More specifically, this model has traditionally included operations and maintenance management advisory services, strategic supply sourcing for best services and prices, energy and sustainability platform management, employee services such as mail delivery, reception, reprographics, food services and records management and health, safety and environment (HSE) stewardship.
However, market trends and demands have heralded a new age for FM. Its fundamental outsourcing base and proposition have come a long way since it was first introduced.
FM is now capable of providing value far beyond simple cost savings. Nowadays, developments in FM provide greater opportunity for in-house teams to focus on core activities and deliver strategic value to customers and shareholders.
Globally and regionally, the market is evolving too with a pivot towards experience-based workplace management. Increasingly, people want to choose where and when they work and the focus is now on the workplace to deliver more in the way of services and amenities.
Technology is also pushing the boundaries of what real estate can deliver for organisations. All of these means that FM is transforming: from an asset, building and plant-centred activity to one which focuses on end users.
The end users are a huge consideration for the workplace as demographics are shifting. With a young and dynamic population, Thailand is a strong example of how FM can provide a business platform beyond cost savings and more standard forms of real estate outsourcing.
Case in point: millennials. Born between the 1980s and mid-1990s, millennials will comprise half of the global workforce by 2020 and 35% of the Asia-Pacific workforce. They are tech-savvy and highly connected. They are both urban, educated and perhaps most poignantly, they are disrupting the world of business and igniting a global war for talent acquisition and retention.
Unsurprisingly, the workplace is seen as a major factor in attracting and retaining millennial talent, and FM plays a key role in this strategic initiative.
For example, millennials in Asia-Pacific treat health as a drawcard when considering careers and employers. As such, wellness facilities rank as the workplace amenity they most desire and second on the list of amenities that employers are planning to provide in the future, after childcare.
What does wellness have to do with FM? In the short term, there are some low-cost, quick wins that can boost wellness which now fall under the FM umbrella. Examples include using a meeting room to run lunchtime yoga sessions, offering healthy options in cafeterias and vending machines, as well as subsidised gym memberships.
In cities with pollution issues, active management of the air quality, water quality and access to nature are critical to drawing talent and retaining them. But in the long term, for wellness programmes to succeed, they have to be supported across the organisation, hence the importance of FM in this wider workplace dialogue. But buy-in for such programmes is also contingent on human resources, IT and FM working together to make it a comprehensive, lasting approach.
No conversation about FM in Thailand can exist without technology either. Disruption is changing the working experience in positive and previously unimaginable ways.
Smart buildings are one such area where security systems automatically recognise your face, scans your fingerprint and allows you through the barriers. It is here where FM comes together with technology and the internet of things (IoT).

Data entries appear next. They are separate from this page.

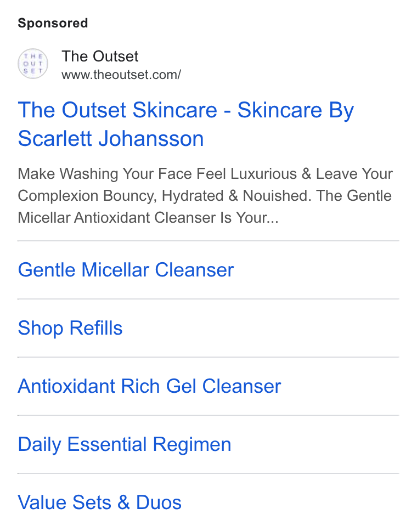Open the Shop Refills link
This screenshot has height=531, width=417.
pos(70,328)
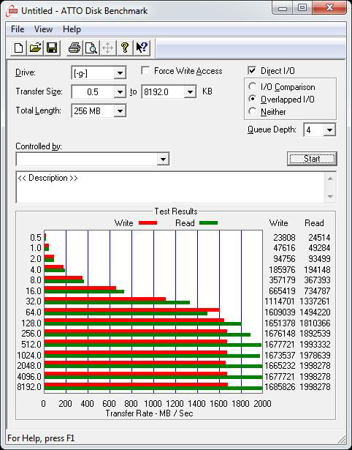The height and width of the screenshot is (450, 352).
Task: Click inside the Description text box
Action: [171, 187]
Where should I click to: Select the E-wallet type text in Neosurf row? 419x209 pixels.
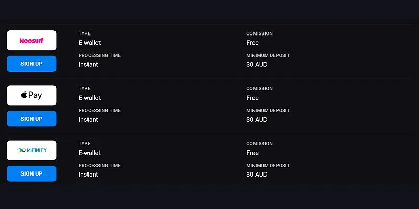(x=90, y=43)
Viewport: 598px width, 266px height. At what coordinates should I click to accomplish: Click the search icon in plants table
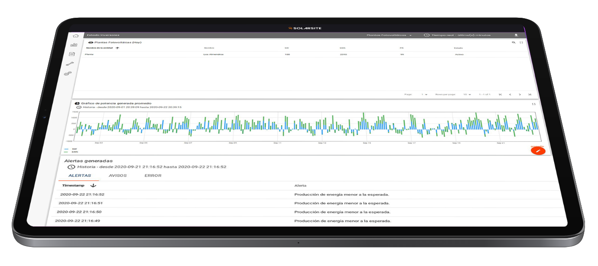tap(514, 42)
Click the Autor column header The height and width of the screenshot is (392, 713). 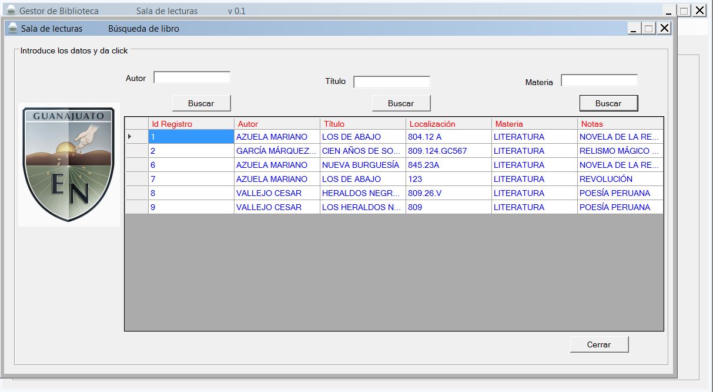(x=276, y=124)
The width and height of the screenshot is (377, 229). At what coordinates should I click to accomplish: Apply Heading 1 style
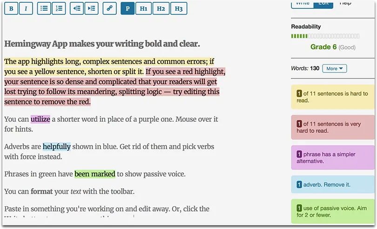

Despite the promises of IoT, only a few companies have brought the concept of the truly smart building to life. It is predicted that intelligent buildings will be commonplace by 2020.
In Thailand, early adopters have included oil-and-gas companies and those in the finance and banking sectors, all of whom have made FM a core component of this shift. More sectors will likely follow suit briskly.
The big question for many Thai companies considering FM is where to start. The logical entry point is rethinking ideas of real estate collaboration and partnership.
Regardless of industry, relationships between the supplier and client are changing. It is critical for the customer to select the right partner to ensure cultural alignment from the beginning.
Before entering an FM relationship, establishing a robust framework whereby collaboration and roles and responsibilities are decided across long-term real estate solutions is a prerequisite. This typically begins with the request for proposal stage, thereby providing solutions that work for both parties.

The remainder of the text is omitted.